Upon consideration of Morris’ mistake, the apparent division between older and younger generations is highlighted. Yet, there is a contradiction in that the frequent usage of ‘n*****’ in popular culture, notably music, belittles the negative connotations of the word. Within hip-hop, grime and rap, it is normal to hear regular use of ‘n*****’, albeit in a context far away from the Westminster bubble. Indeed, grime music appears to be on the rise amongst the youth of Britain and, ironically, ‘Grime4Corbyn’ played a role in the success of Labour at the election.
“It baffles me that Morris would use the word so nonchalantly”
Is it acceptable in some cases to make use of the word and do people of certain backgrounds have more of a right to use it than others? These are complex questions that I do not have the answer to. Nevertheless, it is never a word that I would think (consciously or subconsciously) to use and it baffles me that Anne Marie Morris would use it so nonchalantly in a completely unrelated context. Accusations of racism seem to be a problem that affects the Tories more than any other party and they are haunted by this stigma. It is ironic that it was Theresa May that first labelled the Tories as the ‘nasty party’ back in 2002, given that it is her government that is now perceived that way by so many.

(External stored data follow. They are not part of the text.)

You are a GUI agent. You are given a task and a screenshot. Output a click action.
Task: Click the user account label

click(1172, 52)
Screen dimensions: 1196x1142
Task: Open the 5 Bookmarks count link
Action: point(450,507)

At a time when the government desperately needs a period of stability, some time to recoup from their election disappointment, a successful start to the Brexit talks and a re-engagement with the public on their strongest issues, the Tories are constantly and repeatedly being crippled by a series of untimely events. This is a stage where they need to broaden their support base to reach out to those under 45 whilst redirecting the conversation onto their record in government. The actions of Anne Marie Morris seem to have made this uphill battle that much harder.